Entries provided:
# # # # #
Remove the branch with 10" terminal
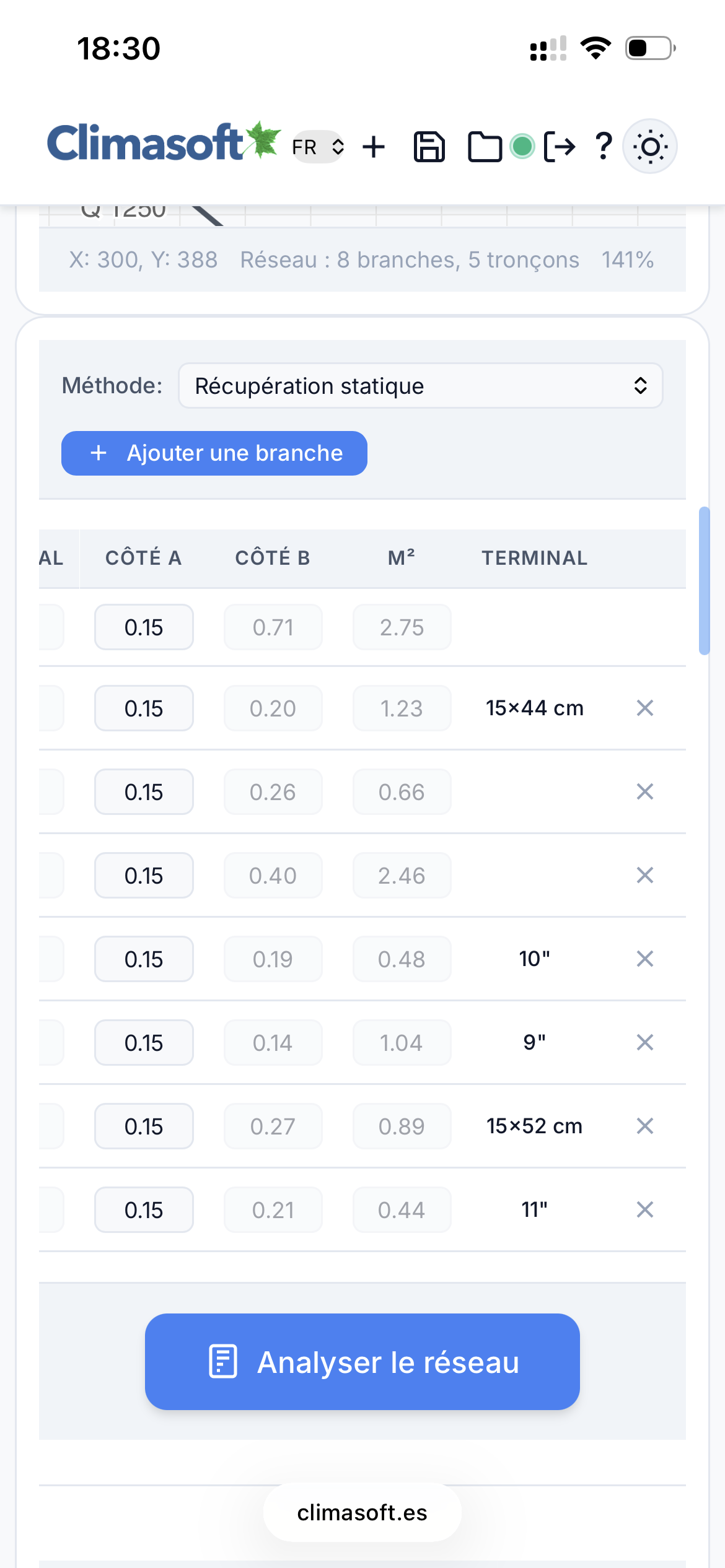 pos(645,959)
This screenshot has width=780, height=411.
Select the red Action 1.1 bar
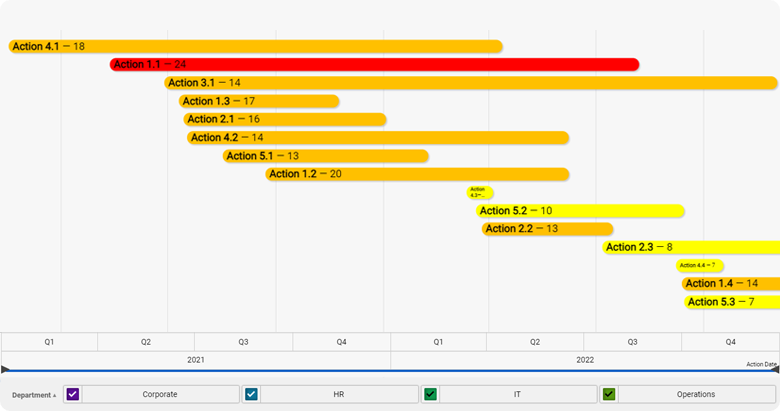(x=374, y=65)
# # # # #
What needs to be done: Reproduce the records above word for word, omitting the pictures.

The response:
Remove the branch with 10" terminal
 pos(645,959)
This screenshot has width=780, height=411.
Select the red Action 1.1 bar
(x=374, y=65)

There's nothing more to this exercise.